§ Task objective
Answer these questions from the article below on diet and aging arteries:
(a) Which German monks did not show the classic rise in blood pressure with age?
(b) Which two dietary patterns does the article call the most extensively studied and best established?
(c) What post does Dr. Frank M. Sacks hold?

§ Extracted text
A healthful dietary pattern may effectively turn back the clock for aging arteries and blunt the dramatic age-related rise in the prevalence of hypertension seen in the United States and other industrialized countries.

That’s been suspected for decades on the basis of epidemiologic studies. More than 80 years ago, for example, observers reported that German vegetarian Trappist monks didn’t experience the classic blood pressure rise with age, while German meat-eating Benedictine monks did (Med. Klin. 1930;25:929-31).

Only much more recently, however, have randomized controlled dietary trials been performed making the same point. The two most extensively studied and best-established of these healthful dietary patterns are the Dietary Approaches to Stop Hypertension (DASH) low-sodium diet and variations of the Mediterranean diet.

Dr. Frank Sacks

"To be provocative, you could say the DASH diet and low sodium abolishes 30 years of blood pressure aging in 4 weeks," said Dr. Frank M. Sacks, professor of cardiovascular disease prevention at the Harvard School of Public Health, Boston.

§ Record excerpts
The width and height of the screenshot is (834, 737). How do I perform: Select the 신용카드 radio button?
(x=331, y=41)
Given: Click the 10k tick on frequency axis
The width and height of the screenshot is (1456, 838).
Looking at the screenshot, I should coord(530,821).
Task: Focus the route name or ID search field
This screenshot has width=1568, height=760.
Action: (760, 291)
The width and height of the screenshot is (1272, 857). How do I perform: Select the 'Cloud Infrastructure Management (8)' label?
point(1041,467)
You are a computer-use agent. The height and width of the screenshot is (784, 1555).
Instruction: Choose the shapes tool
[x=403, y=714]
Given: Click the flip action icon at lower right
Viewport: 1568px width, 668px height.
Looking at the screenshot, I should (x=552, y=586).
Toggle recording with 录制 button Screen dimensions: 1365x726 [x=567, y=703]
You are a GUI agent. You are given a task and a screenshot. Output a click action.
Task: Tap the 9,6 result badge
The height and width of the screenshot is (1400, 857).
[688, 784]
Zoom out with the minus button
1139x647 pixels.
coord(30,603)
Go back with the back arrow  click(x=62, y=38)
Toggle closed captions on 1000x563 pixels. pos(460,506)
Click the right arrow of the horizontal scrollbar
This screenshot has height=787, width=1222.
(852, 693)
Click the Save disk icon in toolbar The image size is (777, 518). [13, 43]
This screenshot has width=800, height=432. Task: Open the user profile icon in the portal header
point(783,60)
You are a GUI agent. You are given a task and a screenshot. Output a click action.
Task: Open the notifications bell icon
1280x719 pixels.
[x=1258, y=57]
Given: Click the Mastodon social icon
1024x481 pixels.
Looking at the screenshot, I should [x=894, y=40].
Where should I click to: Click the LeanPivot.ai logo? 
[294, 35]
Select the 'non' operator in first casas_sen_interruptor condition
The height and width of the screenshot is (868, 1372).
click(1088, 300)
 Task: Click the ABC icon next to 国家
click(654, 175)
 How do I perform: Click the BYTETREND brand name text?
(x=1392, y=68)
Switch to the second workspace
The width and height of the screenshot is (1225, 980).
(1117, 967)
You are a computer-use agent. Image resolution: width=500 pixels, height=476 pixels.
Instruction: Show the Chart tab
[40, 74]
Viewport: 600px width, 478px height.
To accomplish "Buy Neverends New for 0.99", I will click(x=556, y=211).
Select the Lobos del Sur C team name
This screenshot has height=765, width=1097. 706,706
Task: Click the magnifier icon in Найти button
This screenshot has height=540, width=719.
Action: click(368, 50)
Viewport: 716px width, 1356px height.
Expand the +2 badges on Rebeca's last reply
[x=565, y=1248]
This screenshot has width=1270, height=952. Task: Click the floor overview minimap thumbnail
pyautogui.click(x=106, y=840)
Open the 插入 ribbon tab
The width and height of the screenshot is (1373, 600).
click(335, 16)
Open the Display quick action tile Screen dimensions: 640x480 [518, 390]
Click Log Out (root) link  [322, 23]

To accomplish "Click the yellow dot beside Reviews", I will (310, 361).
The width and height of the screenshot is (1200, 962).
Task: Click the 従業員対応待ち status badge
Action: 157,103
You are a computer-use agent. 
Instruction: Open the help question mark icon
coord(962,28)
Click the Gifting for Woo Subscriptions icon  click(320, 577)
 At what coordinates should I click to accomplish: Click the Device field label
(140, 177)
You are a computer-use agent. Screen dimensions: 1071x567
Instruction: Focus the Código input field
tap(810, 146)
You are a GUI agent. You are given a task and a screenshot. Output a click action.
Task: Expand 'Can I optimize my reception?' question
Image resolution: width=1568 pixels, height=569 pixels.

§ Response
(a) The vegetarian Trappist monks.
(b) The Dietary Approaches to Stop Hypertension (DASH) low-sodium diet and variations of the Mediterranean diet.
(c) He is professor of cardiovascular disease prevention at the Harvard School of Public Health, Boston.